● **Tasks**
1) Using the article on the colon cancer enzyme, list every term that it introduces with the word "called".
2) Decide whether each statement agrees with the article on the colon cancer enzyme. Answer yes or no for each, and quote the deciding words.
(a) Wandall's team studied 20 enzymes.
(b) GalNAc-T6 was abundant in healthy colon tissue.
(c) The functions of GalNAc-Ts are well understood.
3) According to the article on the colon cancer enzyme, what kind of engineering did the team use on a colon cancer cell line?

● **Passage shown**
JBC: A sugar-attaching enzyme defines colon cancer
Researchers have identified an enzyme that is absent in healthy colon tissue but abundant in colon cancer cells, according to a paper published in the Journal of Biological Chemistry.
![](http://www.asbmb.org/imagearchive/77140/enzyme.jpg)
The enzyme appears to drive the conversion of normal colon tissue into cancer by attaching sugar molecules, or glycans, to certain proteins in the cell. Understanding the role that sugar-modified proteins play in healthy and cancerous cells is an emerging area of cancer biology that may lead to new therapies.
Hans Wandall’s team at the University of Copenhagen studied 20 enzymes that initiate the first step in a particular kind of glycan modification, called GalNAc-type O-glycosylation, found on diverse proteins. These enzymes, called GalNAc transferases, or GalNAc-Ts, are found in different amounts in different tissues, but their functions are poorly understood.
Wandall’s team, led by then-graduate student Kirstine Lavrsen, found that one of the GalNAc-Ts, called GalNAc-T6, was absent in healthy colon tissue but abundant in colon cancer cells. The team used CRISPR/Cas engineering of a colon cancer cell line with and without GalNAc-T6 to understand to which proteins the enzyme helped attach sugars and what effect this had on the cells.

● **Stored data**
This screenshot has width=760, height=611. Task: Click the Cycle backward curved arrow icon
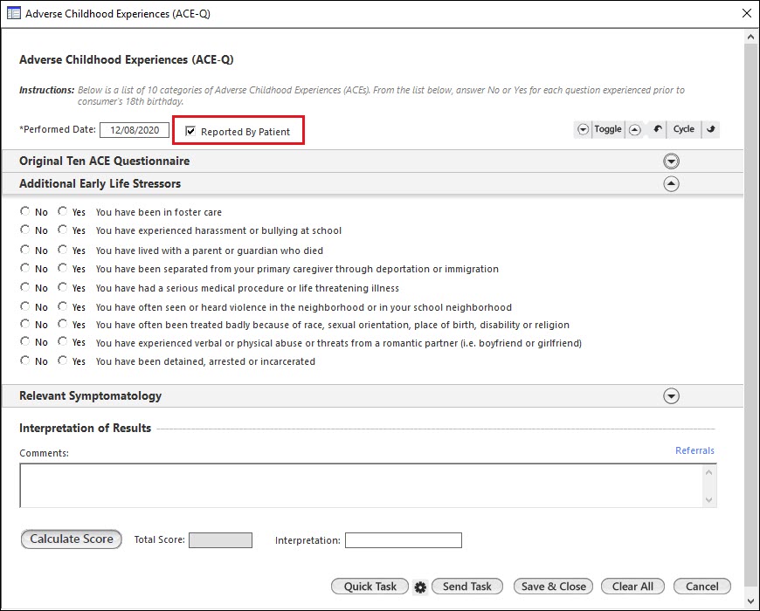coord(658,129)
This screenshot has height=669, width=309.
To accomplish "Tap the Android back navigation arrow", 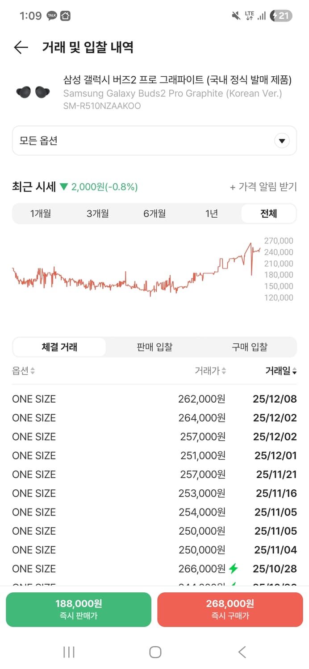I will [x=242, y=652].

● **Solved problems**
1)
- GalNAc-type O-glycosylation
- GalNAc transferases, or GalNAc-Ts
- GalNAc-T6

2)
(a) Yes: "studied 20 enzymes that initiate the first step in a particular kind of glycan modification"
(b) No: "was absent in healthy colon tissue but abundant in colon cancer cells"
(c) No: "their functions are poorly understood"

3) CRISPR/Cas engineering.